Tout ça ne vaut rien, et explique pourquoi nous vivons, dans ce qui reste de l'Eglise visible, en sous-chrétiens. Prêts à toutes les solidarités***, peu enclins à changer notre propre vie de manière radicale. Un peu d'humanitaire le week-end, comme un hobby, un chèque à telle organisation humanitaire (ce qu'on nommait les bonnes œuvres) pour acheter sa bonne conscience - mais on ne touche pas à son petit confort, à son SmartPhone, à son voyage en Inde, à ses médisances, ses mesquines jalousies, son conformisme plat, sa haine du prochain proche**** : ça pour les chrétiens de gauche. Ceux de l'autre bord, la droite du Christ, qu'ils aiment l'Eglise! Mais attention: l'Eglise de l'Ordre et de la Morale, bien entendu, l'Eglise du Patrimoine, de nos bonnes vieilles racines, notre bon vieux décor... et on ne touche à rien de son petit confort, son petit SmartPhone, son voyage aux Seychelles, ses médisances, ses jalousies, son conformisme, sa haine, etc.

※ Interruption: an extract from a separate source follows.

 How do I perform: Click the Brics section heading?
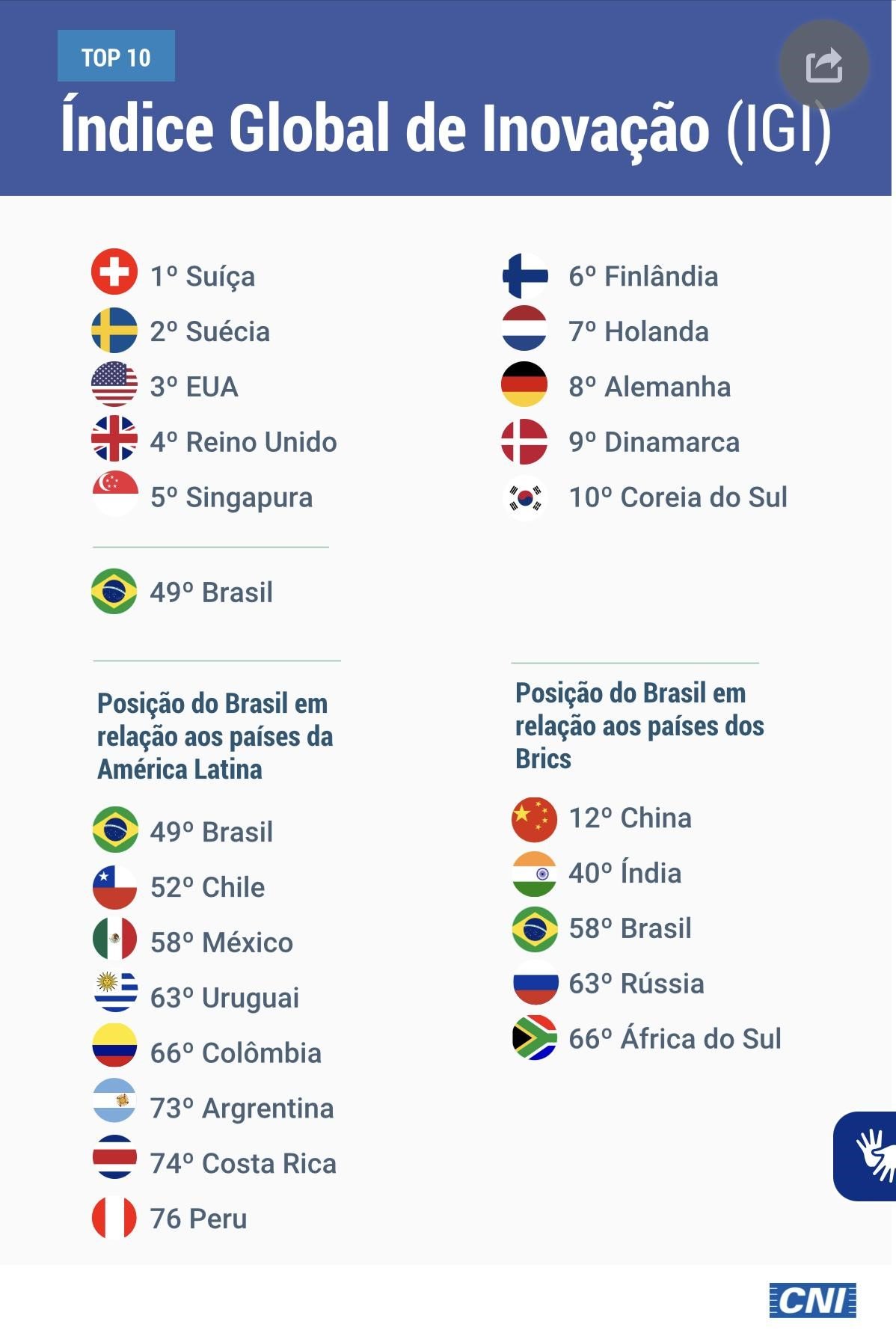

Mais je reviens à notre sujet. Nous touchons, avec ces lieux communs funèbres, à la mère de toutes les crises, qui est la crise de l'espérance. Espérer l'union à Dieu ne va pas sans la crainte de la séparation. Si nous ne craignons plus d'être séparés de Lui, immanquablement, nous cesserons d'espérer; la désespérance se logera dans une curieuse acédie optimiste. L'acédie, c'est l'ennui, l'apathie, l'absence de désir, l'affaissement de la volonté, le découragement, le dégoût de la prière. Cette acédie-ci est enrobée du sucre de l'optimisme béat, qui fige dans son miel la foi et l'action du chrétien.

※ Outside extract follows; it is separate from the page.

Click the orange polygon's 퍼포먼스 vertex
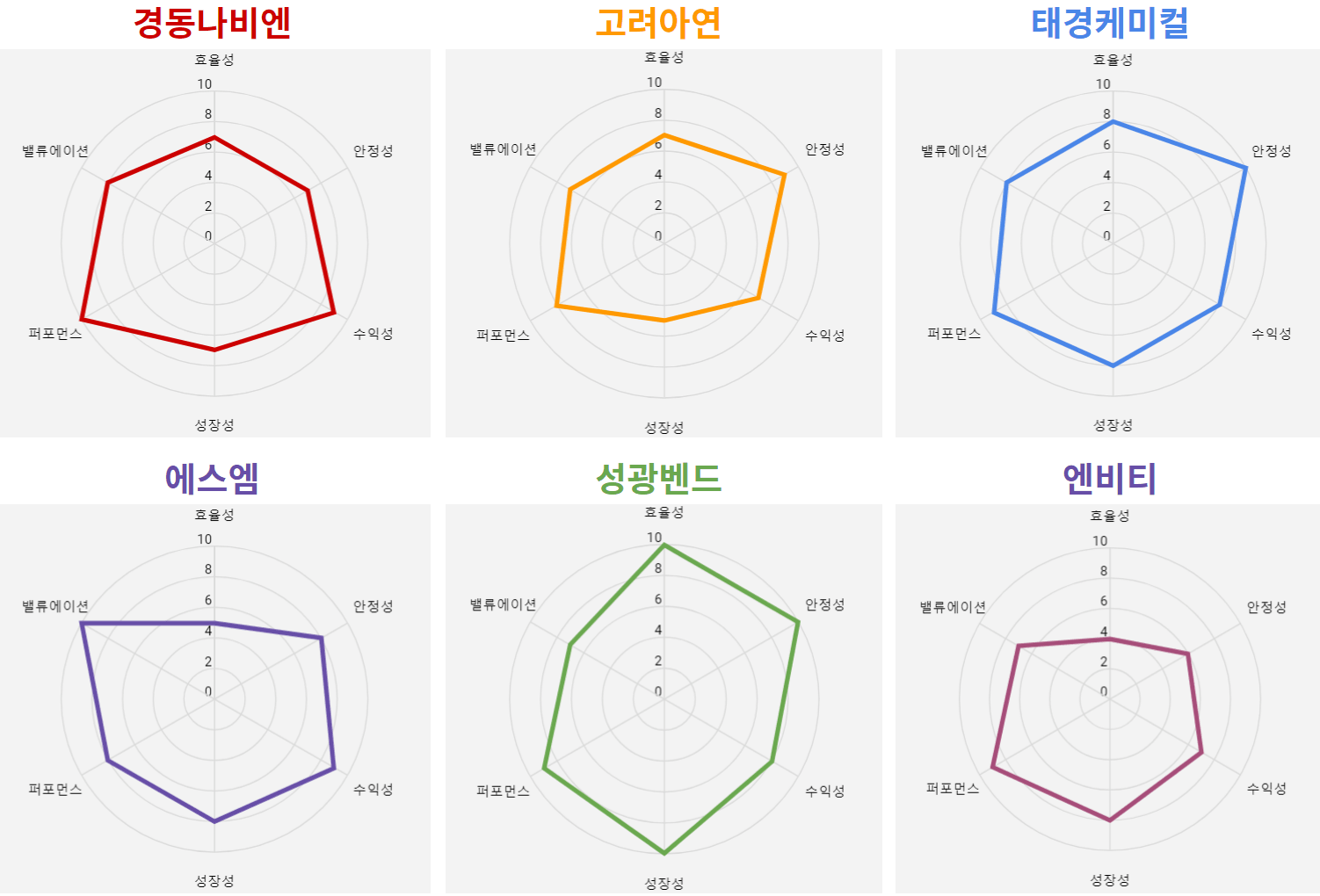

Chrétiens, mettez-vous à la place de celle ou celui qui, éloigné de la foi, vient à l'occasion du décès d'un vieux parent, assister à une messe de funérailles, et entend ces lieux communs du "Là-haut" et du "a rejoint la maison du Père". Il s'en retournera, après avoir été de telle manière informé sur le sujet des fins dernières, convaincu que, chrétien ou non, l'issue finale sera la même. Voilà comment on vide les églises; voilà comment on pervertit gravement le message du Christ. Voilà comment on est de piètres disciples de notre Seigneur; voilà comment on compromet le destin des âmes. 

Ite, demissi estis.

MAGISTER


NOTES:
* Anecdote. Lors de nos Vêpres du Jeudi, au Lycée Saint Jean, au moment des intentions de prière, on formule les prières que l'Eglise nous offre. Puis vient le moment des "intentions libres", où chacun formule la prière qu'il veut. On entend alors des adultes - des professeurs - prier pour les familles, les élèves, les collègues, les salariés de l'Ecole... on entend souvent les adultes, bien moins souvent les élèves, peut-être intimidés. Un soir, une élève de première s'exprima. Elle dit, avec sa toute petite voix: "...pour les âmes du Purgatoire..." ô innocence! des prières d'adultes où l'on ne songe qu'à offrir à Dieu notre monde humain, cette jeunesse nous plongea directement dans l'Ailleurs, et dans notre seule Espérance, le Ciel.
** cf. Saint Paul, 2 Thessaloniciens, I, 10: "quand il viendra en ce jour-là pour être glorifié dans ses saints (in sanctis suis - ἐν τοῖς ἁγίοις αὐτοῦ) et admiré en tous ceux qui ont cru"
*** mais ai-je besoin de l'Eglise pour être solidaire? C'est ce qu'a compris l'immense foule qui a quitté cette "Eglise de la Solidarité" pour rejoindre, plus simplement et en toute logique, les Partis, les Syndicats, les O.N.G.
**** l'amour du prochain lointain étant l'alibi servant à maltraiter le prochain proche: sa femme, son parent, son enfant, son ami, son collègue, son voisin, son concitoyen ...

Commentaires

  1. "Seigneur, faites miséricorde aux âmes des fidèles qui souffrent dans le Purgatoire!"